Accomplishing this task will frequently mandate shifting resident coverage away from other departmental services. Offsetting these staffing changes will require innovative staffing solutions, such as shifting clinical duties to hospitalists to free up housestaff. This could include substituting a hospitalist-run, non-resident service for a traditional inpatient ward team, which would free housestaff to rotate on a hospitalist-specific service. Additionally, housestaff could be replaced by non-physician practitioners on less educationally appropriate or overrepresented rotations. As an example, nurse practioners or physician assistants could cover bone marrow transplant units or cardiology services. Finally, some resident rotations can be modified to meet more than one core requirement. For example, shifting outpatient geriatric rotations to a more relevant inpatient setting can allow one rotation to fulfill both hospitalist and geriatric curricula requirements. All of these scenarios may require significant restructuring of services and reallocation of resources. Achieving success will require a clear vision, inspired leadership and strong institutional commitment to hospitalist-focused training.

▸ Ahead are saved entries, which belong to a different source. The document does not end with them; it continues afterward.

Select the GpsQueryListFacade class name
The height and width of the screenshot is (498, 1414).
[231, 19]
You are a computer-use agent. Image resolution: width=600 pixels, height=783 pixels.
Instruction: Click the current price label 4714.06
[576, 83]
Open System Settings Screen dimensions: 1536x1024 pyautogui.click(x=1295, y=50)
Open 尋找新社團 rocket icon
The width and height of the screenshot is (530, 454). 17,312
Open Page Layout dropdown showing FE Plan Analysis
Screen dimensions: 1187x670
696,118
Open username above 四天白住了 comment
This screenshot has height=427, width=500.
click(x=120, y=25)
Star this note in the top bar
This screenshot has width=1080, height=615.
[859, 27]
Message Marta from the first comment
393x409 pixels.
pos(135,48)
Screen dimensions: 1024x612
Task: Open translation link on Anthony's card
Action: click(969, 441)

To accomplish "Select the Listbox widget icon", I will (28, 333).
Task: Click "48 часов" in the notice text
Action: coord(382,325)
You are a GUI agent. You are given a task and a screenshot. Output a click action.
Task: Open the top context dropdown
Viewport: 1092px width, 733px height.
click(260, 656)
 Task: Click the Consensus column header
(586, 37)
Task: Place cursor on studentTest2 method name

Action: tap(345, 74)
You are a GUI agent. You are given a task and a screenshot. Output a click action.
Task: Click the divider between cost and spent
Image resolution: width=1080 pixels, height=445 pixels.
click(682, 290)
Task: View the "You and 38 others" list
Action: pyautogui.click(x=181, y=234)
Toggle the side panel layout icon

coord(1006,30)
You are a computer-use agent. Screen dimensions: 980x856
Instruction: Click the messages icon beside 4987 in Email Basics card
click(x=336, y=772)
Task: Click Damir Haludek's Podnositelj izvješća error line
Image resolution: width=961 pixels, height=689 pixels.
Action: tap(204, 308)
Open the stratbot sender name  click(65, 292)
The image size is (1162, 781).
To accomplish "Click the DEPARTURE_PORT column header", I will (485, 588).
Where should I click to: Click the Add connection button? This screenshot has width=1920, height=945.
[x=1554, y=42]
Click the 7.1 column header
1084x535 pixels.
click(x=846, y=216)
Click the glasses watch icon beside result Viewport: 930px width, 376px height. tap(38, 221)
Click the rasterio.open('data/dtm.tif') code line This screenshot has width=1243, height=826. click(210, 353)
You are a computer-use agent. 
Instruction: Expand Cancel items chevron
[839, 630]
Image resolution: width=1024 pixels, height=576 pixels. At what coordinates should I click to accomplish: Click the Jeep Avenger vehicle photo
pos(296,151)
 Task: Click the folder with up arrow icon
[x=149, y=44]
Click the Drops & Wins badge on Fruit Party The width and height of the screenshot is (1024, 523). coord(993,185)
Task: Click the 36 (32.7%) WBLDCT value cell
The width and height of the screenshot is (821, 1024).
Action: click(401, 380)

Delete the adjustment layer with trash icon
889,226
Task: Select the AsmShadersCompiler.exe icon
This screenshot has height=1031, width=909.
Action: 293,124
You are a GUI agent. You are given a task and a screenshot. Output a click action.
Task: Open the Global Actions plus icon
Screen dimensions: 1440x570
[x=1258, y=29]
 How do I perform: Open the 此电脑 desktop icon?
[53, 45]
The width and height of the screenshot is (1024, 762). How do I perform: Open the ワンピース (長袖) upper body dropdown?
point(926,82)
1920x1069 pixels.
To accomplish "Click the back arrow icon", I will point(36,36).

We recommend aiming for a comprehensive hospital medicine curriculum for the latter part of IM training that covers the major areas of relative underemphasis. We recognize that many programs will take an incremental approach that initially focuses on a limited number of key curricular deficiencies. In our experience, it is easier to begin by targeting clinical deficiencies, such as perioperative medicine or palliative care, as more educators possess these skills, and it is often easier to get institutional and resident buy-in than for the often more abstract non-clinical areas.
Finally, programs must establish goals, evaluation methods and clearly defined benchmarks for success. The ability to document success and deliverables will be principal to the continued growth and success of the program.
Traditional categorical IM training may not meet the needs of many future internists, including hospitalists, who appear to be deficient in several core clinical and non-clinical areas of hospital medicine. As hospitalists rapidly become a fixture in the American medical landscape, it is increasingly vital to train them in the full spectrum of clinical and non-clinical hospital medicine. If we continue to matriculate hospitalists without addressing their specific training needs, we risk missing an opportunity to systemically improve the quality, safety and cost-effectiveness of inpatient care in the US.
*Drs. Glasheen, Prochazka, Kutner, Epstein and Siegal have no financial disclosures.
*All above-stated authors have contributed to the design, execution, analysis and writing of the following manuscript and will sign a document attesting to this. None of them have any conflicts of interest regarding this manuscript.
This paper has not been presented at any conferences. This work was not funded by a grant.